Cry sounds are collected from children with Autism Spectrum Disorder (ASD) and Typically Developing (TD) children with the same age range. There is a code of our proposed method for finding special cry instances and features from children with ASD that can help in screening autism at early ages.
The whole code can be found at: https://codeocean.com/capsule/0113623/tree/v1
When using the code or the data please cite: Khozaei, A., Moradi, H., Hosseini, R., Pouretemad, H. and Eskandari, B., 2020. Early screening of autism spectrum disorder using cry features. PloS one, 15(12), p.e0241690.
The cry sounds dataset includes original cry sounds and the cleaned version of them that is available in "data/Row_and_cleaned_cry_data" folder. The data extracted from the cleaned version of the sounds, using our local platform, is available in "data/Extracted_features" folder. The mentioned data is available as text files including features extracted using matlab R2015b (32 bit) and python 3.7.2 (64 bit) installed on windows operating system.
At first, the proposed method (SSI classifier) applies on the instances saved in "data/Extracted_features" folder which are extracted from the cleaned sounds using our local system and are uploaded to be used only in classification process. This procedure does not take a long time and it provides the exact process explained in the "method" section of the paper. Indeed, it shows what led us to find the two mentioned features and the thresholds.
After that, the whole process including extracting the features from cleaned sounds as well as the training and testing phases runs. As, running of this part of the code lasts about one hour and one may want to see only the process of training and testing the classifier, this whole process is placed after the first mentioned step. To extract features from the cleaned data, which is reorginized and available in "data/Data_for_extracting_features" folder, there are codes in Matlab and python in "code/Extracting_features". It should be mentioned that the extraction codes for the first and second feature sets are from [1] and [2,3], respectively, with some modifications explained in the paper. To reduce the time of running the codes of the whole process, the second feature set, which needs much more time than the first set, is not computed for the test data set as the features that are testd in testing phase are from the first set.
Note: In our previous original extracted features (located in /data/Extracted_features) in the second feature set, the fundamental frequency is computed using praat but in the current platform, which is on Ubuntu, RAPT algorithm is used due to the limitations. In case you may need more information about the code for second feature set please see https://github.com/jcvasquezc/DisVoice.
To extract features from the cleaned data, which is reorginized and available in "data/Data_for_extracting_features" folder, there are codes in Matlab and python in "code/Extracting_features". It should be mentioned that the extraction codes for the first and second feature sets are from [1] and [2,3], respectively, with some modifications explained in the paper.
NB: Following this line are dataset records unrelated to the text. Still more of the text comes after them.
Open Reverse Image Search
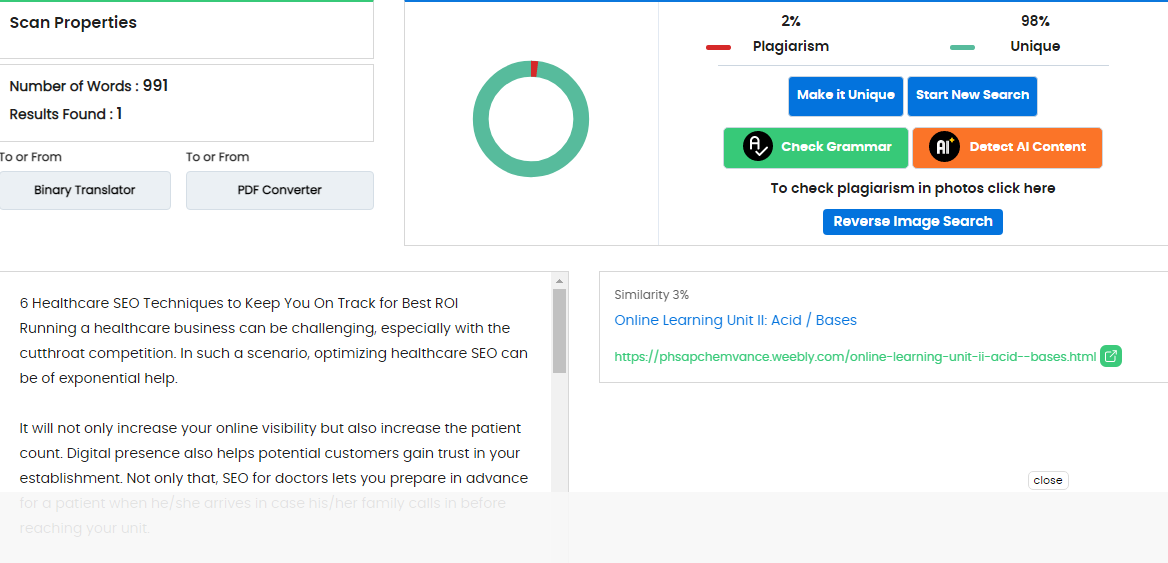pyautogui.click(x=912, y=222)
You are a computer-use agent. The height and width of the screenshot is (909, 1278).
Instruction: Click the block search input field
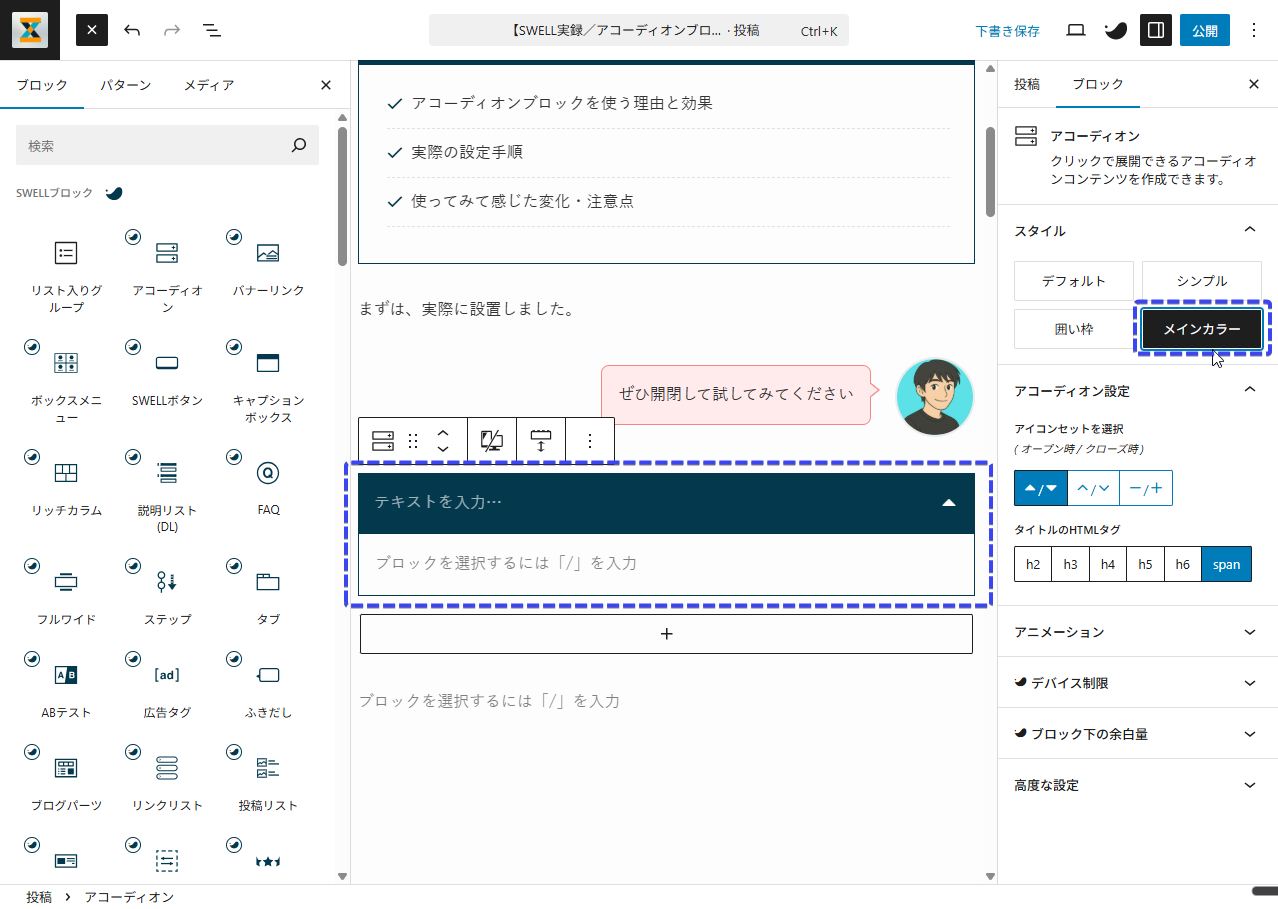click(155, 146)
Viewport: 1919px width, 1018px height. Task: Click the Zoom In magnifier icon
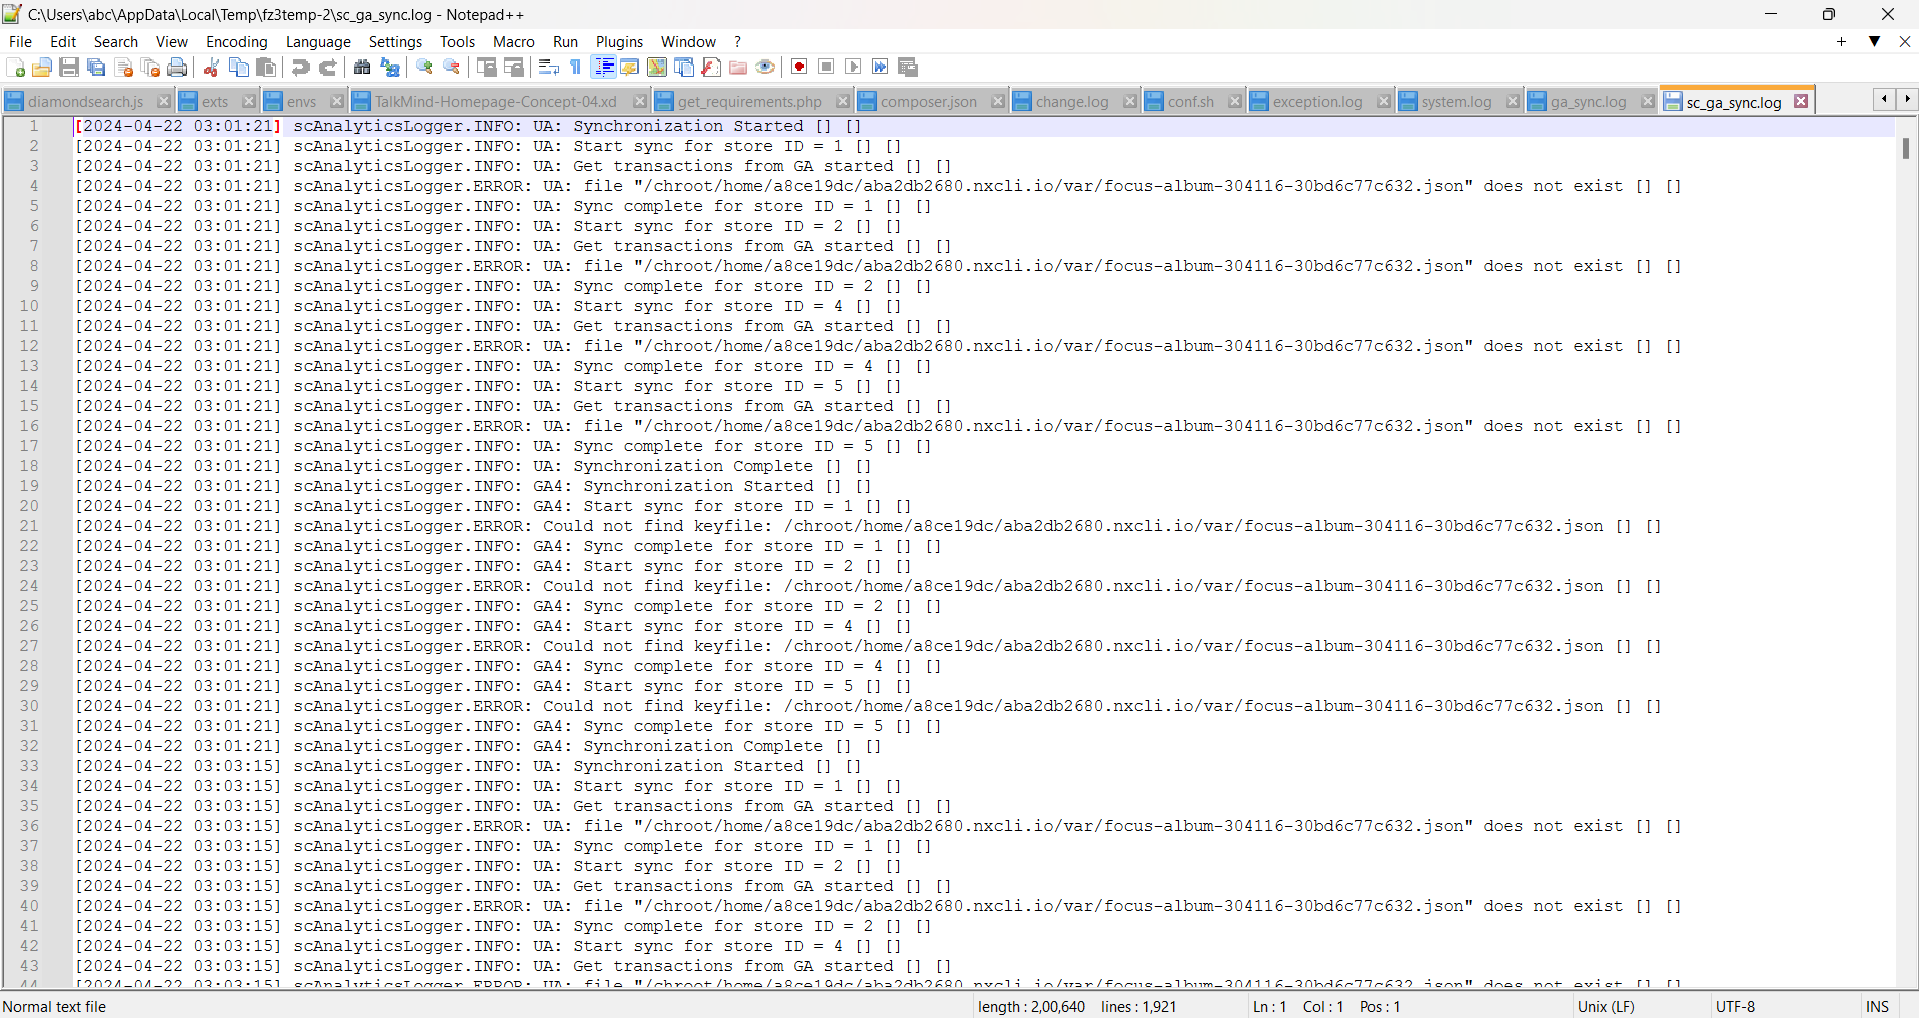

To extract features, the two steps below appears (Praat.exe should be copied to Extracting_features folder):
-
Run "FeatureSet1Extraction.m" in MATLAB to extract feature set 1.
-
Run "extract_features.py" in order to extract feature set 2 and also combine two feature sets.
Note: The DisVoice package code (the second feature set) is used in "extract_features.py".
Fter running the whole code the features are extracted and placed in the "/results" foldre in text files with the names of each subject. Also, they are temporary available during the run time in order to be used by the classifier.
Note: It should be mentioned that few features are different in values relative to our original data set. This may happen due to running the code on a differnt platform and/or hardware and may cause to have differnt clusters during the training phase.
[1] Motlagh SHRE, Moradi H, Pouretemad H, editors. Using general sound descriptors for early autism detection: 2013 9th Asian Control Conference (ASCC) Control; 2013; Istanbul, Turkey: IEEE. 2013. Doi: 10.1109/ASCC.2013.6606386.
[2] Belalcázar-Bolaños E.A., Orozco-Arroyave J.R., Vargas-Bonilla J.F., Haderlein T., Nöth E. Glottal Flow Patterns Analyses for Parkinson’s Disease Detection: Acoustic and Nonlinear Approaches. In: Sojka P., Horák A., Kopeček I., Pala K., editors. Text, Speech, and Dialogue: Proceedings of the 19th International Conference on Text, Speech, and Dialogue; 2016 Sep 12-16; Brno , Czech Republic. Cham: Springer; 2016. Doi : 10.1007/978-3-319-45510-5_46.
[3] Arias-Vergara T, Vásquez-Correa JC, Orozco-Arroyave JR. Parkinson’s disease and aging: analysis of their effect in phonation and articulation of speech. Cognitive Computation. 2017 Dec 1;9(6):731-48.